E o material orgânico daqui - as folhas do manguezal e o próprio resíduo urbano, industrial e doméstico das cidades - é todo carreado para o mar. Esse tipo de delta de mar aberto (delta do rio Parnaíba) tem esse problema: por ser de mar aberto, o delta não tem pequenos igarapés, que favoreceriam o processo de transformação dessa matéria orgânica em nitrogênio e enxofre para as novas proteínas. O material orgânico é diretamente perdido para o mar. A falta de proteínas ocasiona a perda de biomassa e todas as populações são diminuídas. Isso quer dizer o seguinte: o hábitat natural de uma conchinha, por exemplo, é em sedimento lodoso. Nos locais em que já houve deposição de material silicoso, observa-se uma grande quantidade de valvas abertas, mortas. A população delas seria muito maior, não fosse a deposição irregular do material silicoso carreado pelo rio".

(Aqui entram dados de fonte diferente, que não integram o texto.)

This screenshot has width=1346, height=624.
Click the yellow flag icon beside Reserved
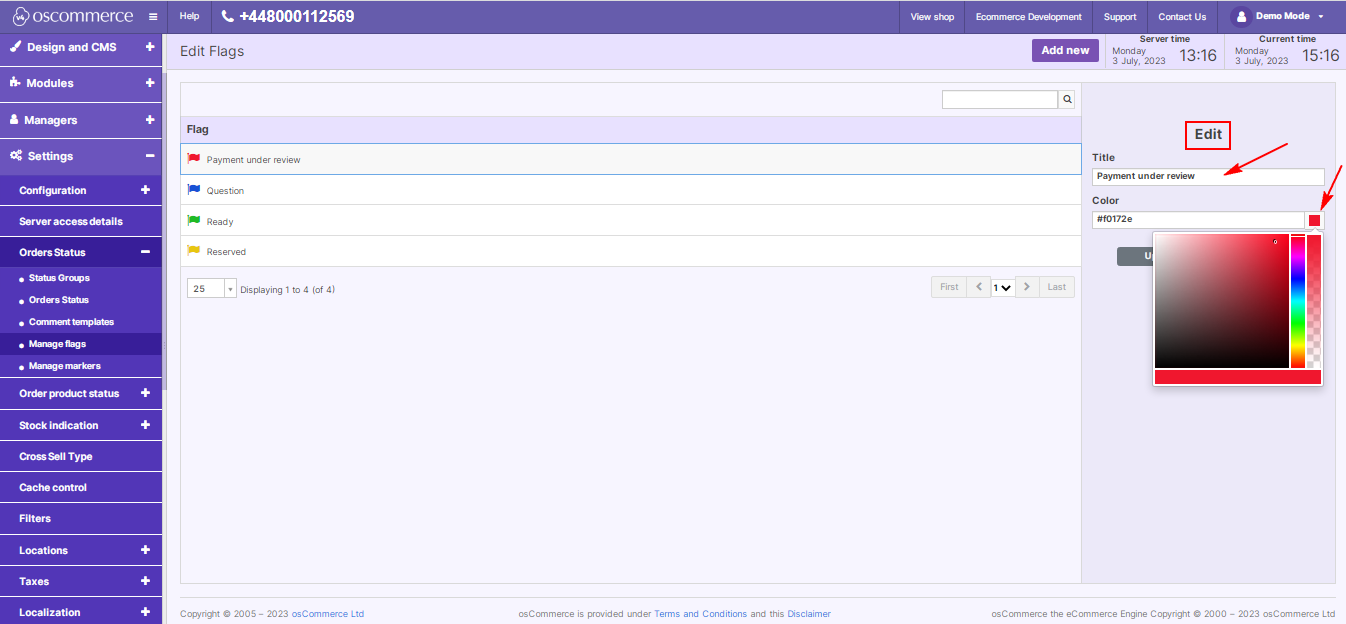click(192, 251)
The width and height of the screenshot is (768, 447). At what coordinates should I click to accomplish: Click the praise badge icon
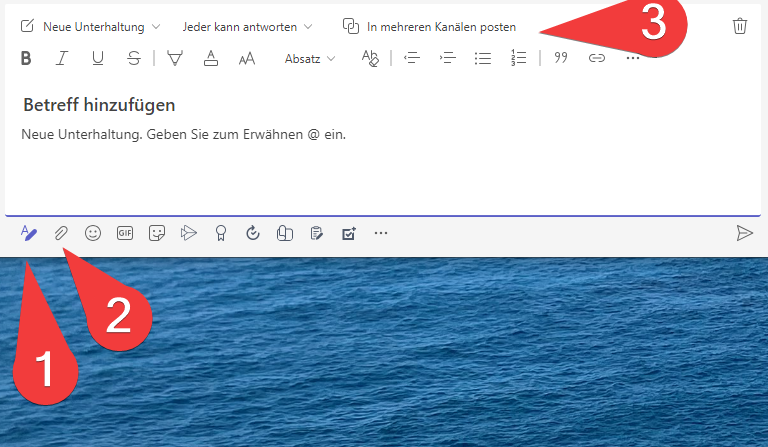pos(221,233)
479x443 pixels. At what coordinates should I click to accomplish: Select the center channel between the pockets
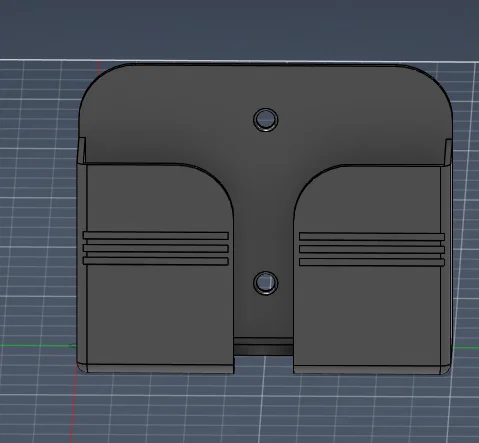263,233
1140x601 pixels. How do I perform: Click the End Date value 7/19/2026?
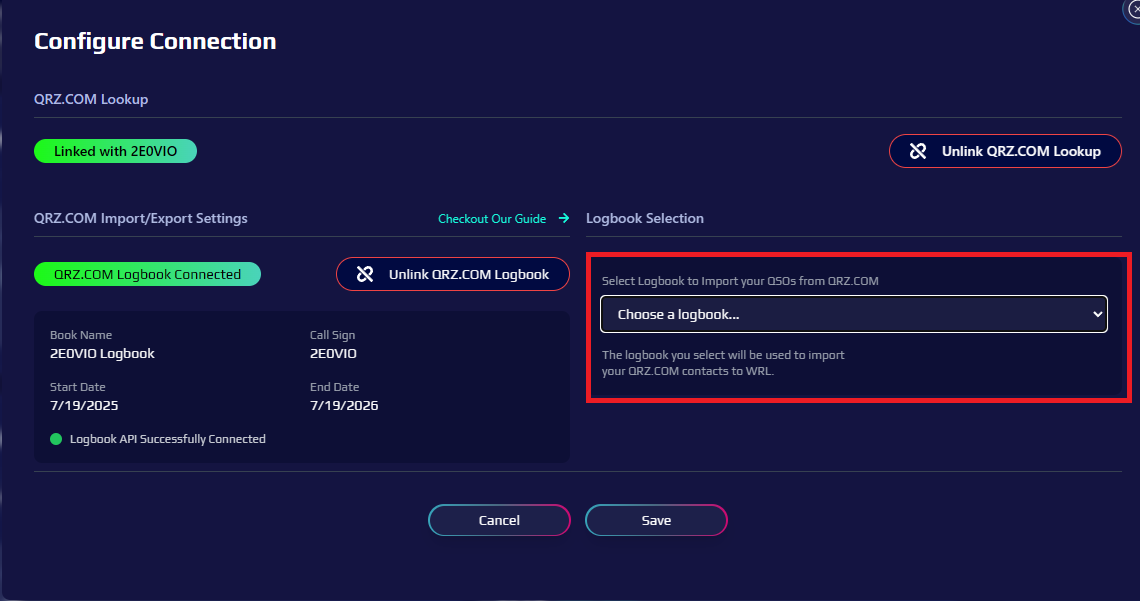coord(344,405)
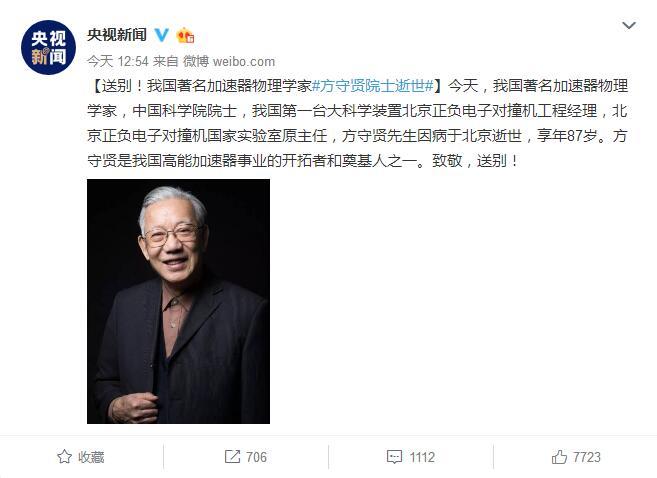The width and height of the screenshot is (657, 478).
Task: Click the 今天 12:54 post timestamp
Action: [118, 62]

Ainda em função do trabalho de preservação da ilha do Caju, é possível encontrar uma fauna rica e bem desenvolvida, como os belos caranguejos-uçá. A produção dos manguezais do delta do Parnaíba ainda é muito grande: os catadores da região fornecem caranguejos para todo o norte e nordeste, com algumas sobras para exportação. Mas a maior parte da produção de carne de caranguejos na região é processada ainda em regime familiar, gerando uma renda insuficiente.

Manguezal em Recife (PE): ação predatória
Foi a exploração predatória do manguezal, associada à destruição do hábitat, que praticamente esgotou a produção de caranguejos na região de Recife, em Pernambuco. A captura é feita, muitas vezes, com redes de plástico que emaranham os animais e matam indiferentemente filhotes machos e fêmeas. O resultado é o empobrecimento da energia produtiva do ecossistema e da população que vive em torno do manguezal.

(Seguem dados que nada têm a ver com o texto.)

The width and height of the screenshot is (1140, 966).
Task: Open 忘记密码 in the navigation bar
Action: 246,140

A lama escura do manguezal é banhada pelas águas salobras do estuário. Quando a maré recua, os caranguejos saem da toca. Eles realizam um importante trabalho de movimentação constante do sedimento do manguezal, construindo galerias e trazendo para a superfície parte dos sedimentos, rica em nutrientes, que vai ser transportada pelas águas do estuário na próxima maré.
Se a captura de caranguejos for muito superior à capacidade de reprodução das espécies, o manguezal perderá um elo muito importante da sua cadeia alimentar. É verdade que os caranguejos se reproduzem em boa quantidade, mas é importante encontrar um ponto de equilíbrio, uma forma sustentável de explorar esse recurso do ecossistema.